Please note that the friends can’t color the trees that are already colored.

Input

The first line contains three integers, n, m and k (1 ≤ k ≤ n ≤ 100, 1 ≤ m ≤ 100) — the number of trees, number of colors and beauty of the resulting coloring respectively.

The second line contains n integers c1, c2, …, cn (0 ≤ ci ≤ m), the initial colors of the trees. ci equals to 0 if the tree number i is uncolored, otherwise the i-th tree has color ci.

Then n lines follow. Each of them contains m integers. The j-th number on the i-th of them line denotes pi, j (1 ≤ pi, j ≤ 109) — the amount of litres the friends need to color i-th tree with color j. pi, j’s are specified even for the initially colored trees, but such trees still can’t be colored.

Output

Print a single integer, the minimum amount of paint needed to color the trees. If there are no valid tree colorings of beauty k, print  - 1.

Examples

input

3 2 2

0 0 0

1 2

3 4

5 6

output

10

input

3 2 2

2 1 2

1 3

2 4

3 5

output

-1

input

3 2 2

2 0 0

1 3

2 4

3 5

output

5

input

3 2 3

2 1 2

1 3

2 4

3 5

output

0

Note

In the first sample case, coloring the trees with colors 2, 1, 1 minimizes the amount of paint used, which equals to 2 + 3 + 5 = 10. Note that 1, 1, 1 would not be valid because the beauty of such coloring equals to 1 ({1, 1, 1} is a way to group the trees into a single group of the same color).

In the second sample case, all the trees are colored, but the beauty of the coloring is 3, so there is no valid coloring, and the answer is  - 1.

In the last sample case, all the trees are colored and the beauty of the coloring matches k, so no paint is used and the answer is 0.
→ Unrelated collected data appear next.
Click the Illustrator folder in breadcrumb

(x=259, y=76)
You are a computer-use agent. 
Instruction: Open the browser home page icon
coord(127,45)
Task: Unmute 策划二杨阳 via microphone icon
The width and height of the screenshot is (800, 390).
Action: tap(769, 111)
ps：大牛们都说这是一道简单dp，WTF？为什么我觉得这么难，整整看了四五个小时才把题解看懂，这根本是我做过的最难的dp了好不好。。。虽然我只做过几道dp 0.0

参考博客：http://www.cnblogs.com/oscar-cnblogs/p/6435536.html

求到达某个状态的最小值，考虑用动态规划来求解

考虑到第i棵树的决策，它的颜色对答案及状态的贡献受两个因素的影响

1.上一棵树颜色的选取

2.考虑前i-1棵树已经分成了几段

定义dp[i][j][l]：表示当第i棵树涂完第j种颜色，形成l段时的最小消耗

如果第i棵树已经有了颜色

dp[i][color[i]][l]=min(dp[i-1][w!=color[i]][l-1],dp[i-1][color[i]][l]);

如果还未涂色，那么就有m种涂色的可能

dp[i][j][l]=min(dp[i-1][w！=j][l-1],dp[i-1][j][l])+cost[i][j]
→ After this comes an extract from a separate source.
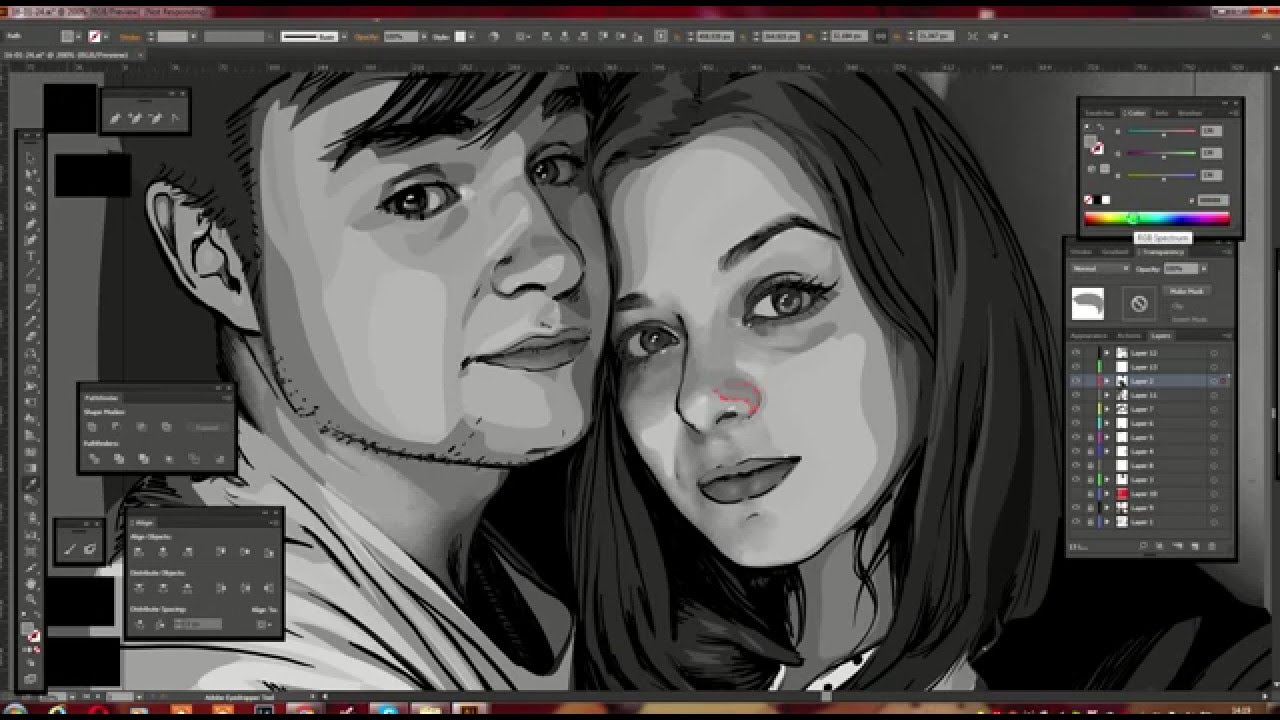Expand Layer 2 disclosure triangle

[x=1106, y=381]
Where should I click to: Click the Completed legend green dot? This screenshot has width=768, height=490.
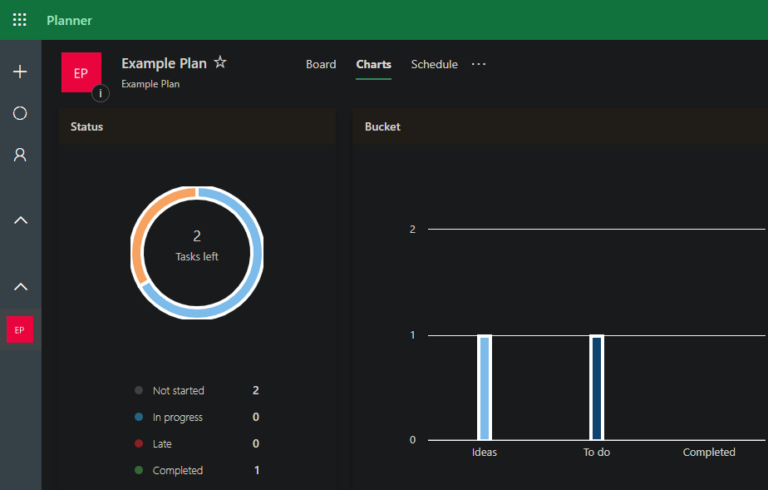(x=138, y=471)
其实主要思想就是如果当前涂色跟上一个涂色一样，那么dp[i][j][k]就由dp[i-1][j][k]得到，如果不一样，则由dp[i-1][w!=j][k-1]得到

另外注意初始化

代码：

#include<stdio.h>

#define min(a,b) (a<b?a:b)
#define LL long long int
#define maxn 105
const LL INF=0x3f3f3f3f3f3f3f3fL;

LL dp[maxn][maxn][maxn];
LL cost[maxn][maxn],color[maxn];
int n,m,k;

int main()
{
scanf("%d%d%d",&n,&m,&k);
int i,j,l;
for(i=1; i<=n; i++)
scanf("%I64d",&color[i]);
for(i=1; i<=n; i++)
for(int j=1; j<=m; j++)
scanf("%I64d",&cost[i][j]);
for(i=0; i<=n; i++)
for(j=0; j<=m; j++)
for(l=0; l<=k; l++)
dp[i][j][l]=INF;
dp[0][0][0]=0;//初始状态为0
for(i=1; i<=n; i++)
{
if(color[i])//已经涂过色了
{
for(l=1; l<=k; l++)
{
dp[i][color[i]][l]=min(dp[i][color[i]][l],dp[i-1][color[i]][l]);//当前颜色和上一个颜色一样
LL minn=INF;
for(j=0; j<=m; j++)//注意这个地方要从0开始，因为要保持所有状态都由初始状态得到
if(j!=color[i])
minn=min(minn,dp[i-1][j][l-1]);//当前颜色和上一个颜色不一样
dp[i][color[i]][l]=min(dp[i][color[i]][l],minn);
}
}
else//还未涂色
{
for(l=1; l<=k; l++)
for(j=1; j<=m; j++)//还未涂过色，要涂第j种颜色
{
dp[i][j][l]=min(dp[i][j][l],dp[i-1][j][l]+cost[i][j]);//当前颜色和上一个颜色一样
LL minn=INF;
for(int z=0; z<=m; z++)//同理
if(z!=j)
minn=min(minn,dp[i-1][z][l-1]);//当前颜色和上一个颜色不一样
dp[i][j][l]=min(dp[i][j][l],minn+cost[i][j]);
}
}
}
LL ans=INF;
for(i=1; i<=m; i++)
ans=min(ans,dp
[i][k]);
if(ans==INF)
printf("-1\n");
else
printf("%I64d\n",ans);
return 0;
}

总结：

dp的特征：

1.数值不是很大

2.求最优解

3.每一步的最优解都可以通过上一步的状态来得到